* [PASSAGE]:
- Opening Delimiter -
Growing up, I was inspired by the leadership exemplified in Star Trek. I’ve recently found myself considering which educational institutions could consistently cultivate leaders like Captain Picard or Captain Janeway. 

I cannot confidently state that our current institutions are up to that task.

My conclusion is that the University of Austin aspires to be such a place, forging a new frontier in education by preparing the next generation of explorers and visionaries.

What does it mean to be a founding faculty member? Could you offer some examples of what that will involve for you?

Being a founding faculty member means shaping the academic and practical learning environments from the ground up. My role involves not only designing optimal curricula and creating an engaging teaching atmosphere but also designing the physical spaces necessary for hands-on scientific and engineering education. 

For example, I am spearheading the development of a genomic sequencing center. This facility will give students the tools to conduct DNA and RNA sequencing experiments, essential for studies in genomics and epigenetics. 

These facilities will support student projects in their Polaris Projects and other educational activities, providing a foundation for real-world scientific inquiry and innovation.
- Closing Delimiter -
* [EXTRACTED ENTRIES]:
- Opening Delimiter -
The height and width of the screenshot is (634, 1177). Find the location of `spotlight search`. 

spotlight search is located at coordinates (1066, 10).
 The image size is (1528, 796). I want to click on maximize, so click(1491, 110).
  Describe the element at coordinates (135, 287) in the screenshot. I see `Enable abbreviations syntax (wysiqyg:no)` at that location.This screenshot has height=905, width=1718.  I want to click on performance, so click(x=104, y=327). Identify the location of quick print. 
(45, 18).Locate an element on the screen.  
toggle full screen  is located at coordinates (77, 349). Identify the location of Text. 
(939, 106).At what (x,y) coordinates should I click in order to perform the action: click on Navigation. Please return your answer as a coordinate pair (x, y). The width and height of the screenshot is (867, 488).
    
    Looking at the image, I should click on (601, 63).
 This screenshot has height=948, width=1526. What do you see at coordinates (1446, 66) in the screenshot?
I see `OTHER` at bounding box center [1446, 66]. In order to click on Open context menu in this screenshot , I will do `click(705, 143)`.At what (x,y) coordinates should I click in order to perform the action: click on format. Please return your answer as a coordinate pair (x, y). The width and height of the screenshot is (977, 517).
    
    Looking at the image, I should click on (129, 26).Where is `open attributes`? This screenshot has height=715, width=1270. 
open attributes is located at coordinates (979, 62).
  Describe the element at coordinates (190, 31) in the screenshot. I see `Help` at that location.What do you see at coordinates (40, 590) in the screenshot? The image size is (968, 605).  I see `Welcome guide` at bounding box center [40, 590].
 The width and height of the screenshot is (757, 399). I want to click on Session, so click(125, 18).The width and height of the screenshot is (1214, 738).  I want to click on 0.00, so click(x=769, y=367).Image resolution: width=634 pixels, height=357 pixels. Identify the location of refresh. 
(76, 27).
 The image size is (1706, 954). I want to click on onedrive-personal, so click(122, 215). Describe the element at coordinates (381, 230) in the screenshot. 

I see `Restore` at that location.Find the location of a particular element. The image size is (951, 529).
- Closing Delimiter -
* [WHAT TO DO]:
1. From the University of Austin interview, copy word for word the part starting with "These facilities will" and going on through "inquiry and innovation.".
2. Does each statement agree with the University of Austin interview? Answer yes or no, and quote the words from the interview that decide it. (a) The speaker is leading the development of a genomic sequencing center. (b) The speaker is confident that current institutions can cultivate leaders like Captain Picard. (c) The new facility will let students run protein sequencing experiments.

* [ANSWERS PROVIDED]:
1.
These facilities will support student projects in their Polaris Projects and other educational activities, providing a foundation for real-world scientific inquiry and innovation.

2.
(a) Yes: "I am spearheading the development of a genomic sequencing center."
(b) No: "I cannot confidently state that our current institutions are up to that task."
(c) No: "This facility will give students the tools to conduct DNA and RNA sequencing experiments."